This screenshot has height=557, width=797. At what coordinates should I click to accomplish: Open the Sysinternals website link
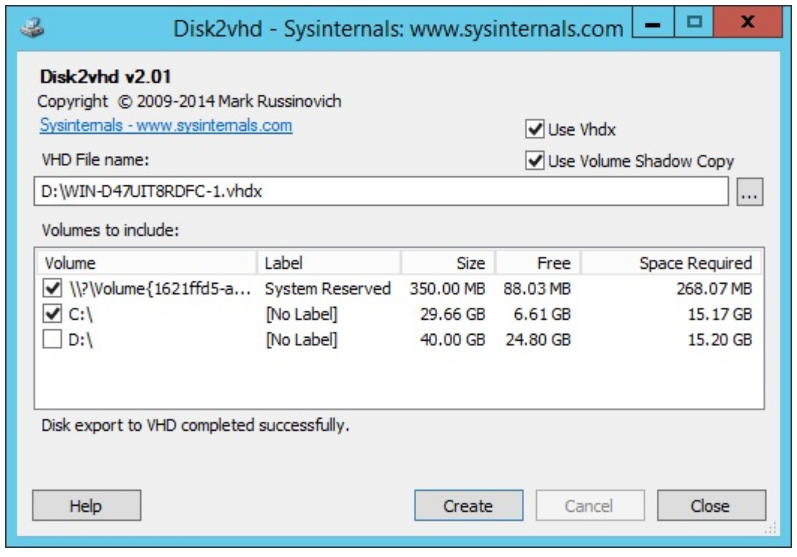tap(166, 126)
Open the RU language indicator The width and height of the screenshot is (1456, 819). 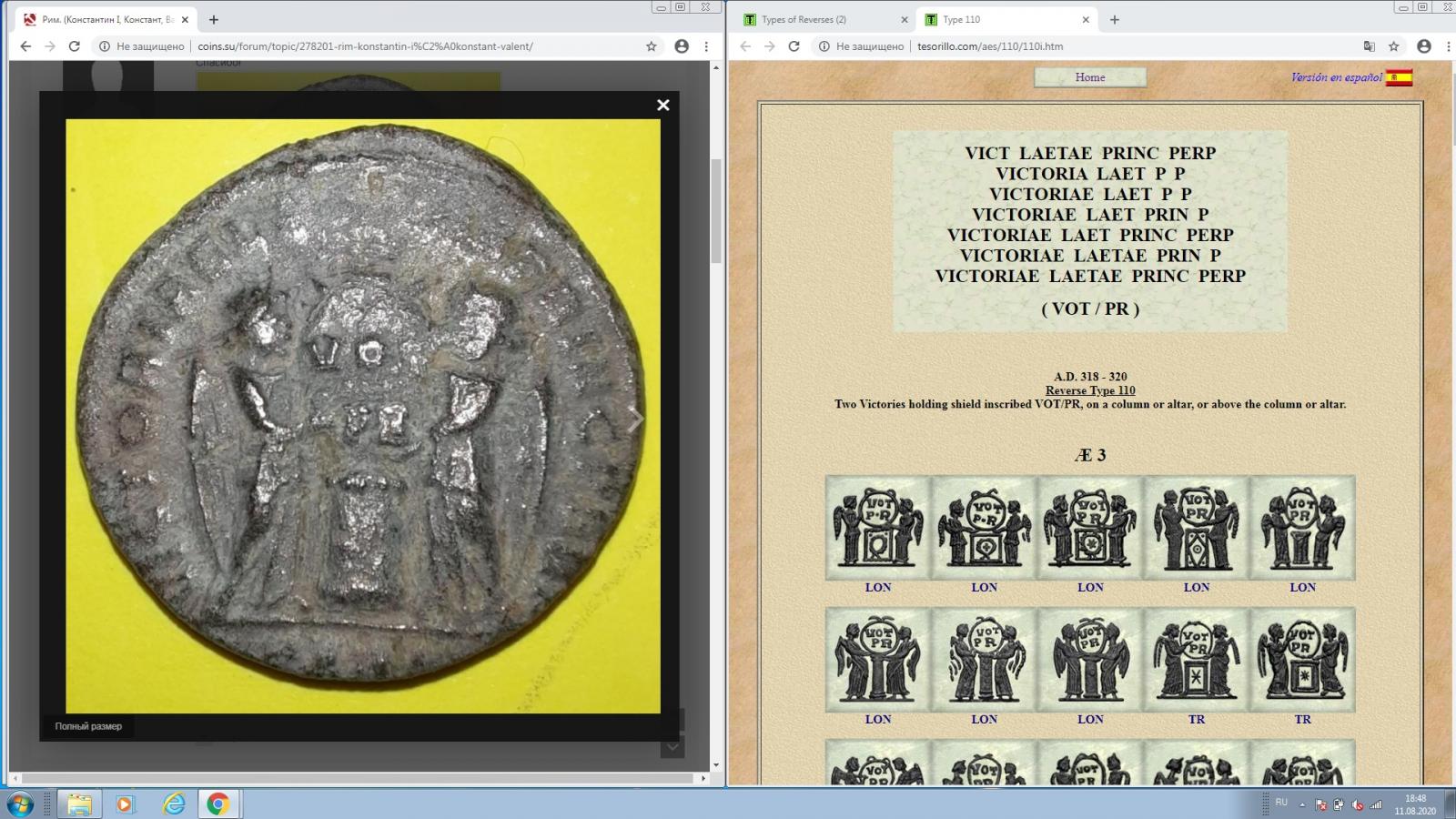tap(1281, 803)
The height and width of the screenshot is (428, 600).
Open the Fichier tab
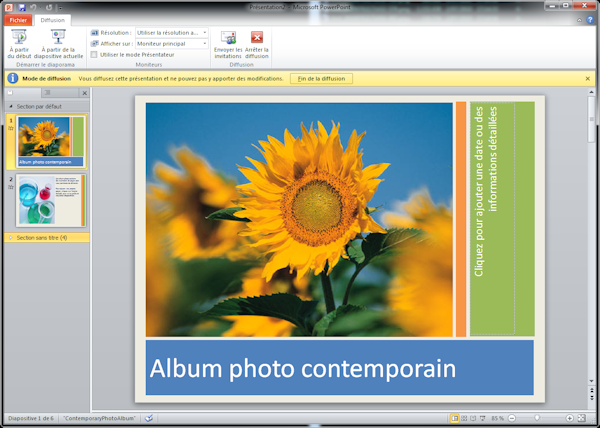pos(19,19)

» **EXERCISE REQUIREMENTS**: With the pictures omitted, print precisely the lines from the one with "The height and" to the final line of the records, both included.

» **THE COMPLETED TASK**:
The height and width of the screenshot is (428, 600).
Open the Fichier tab
pos(19,19)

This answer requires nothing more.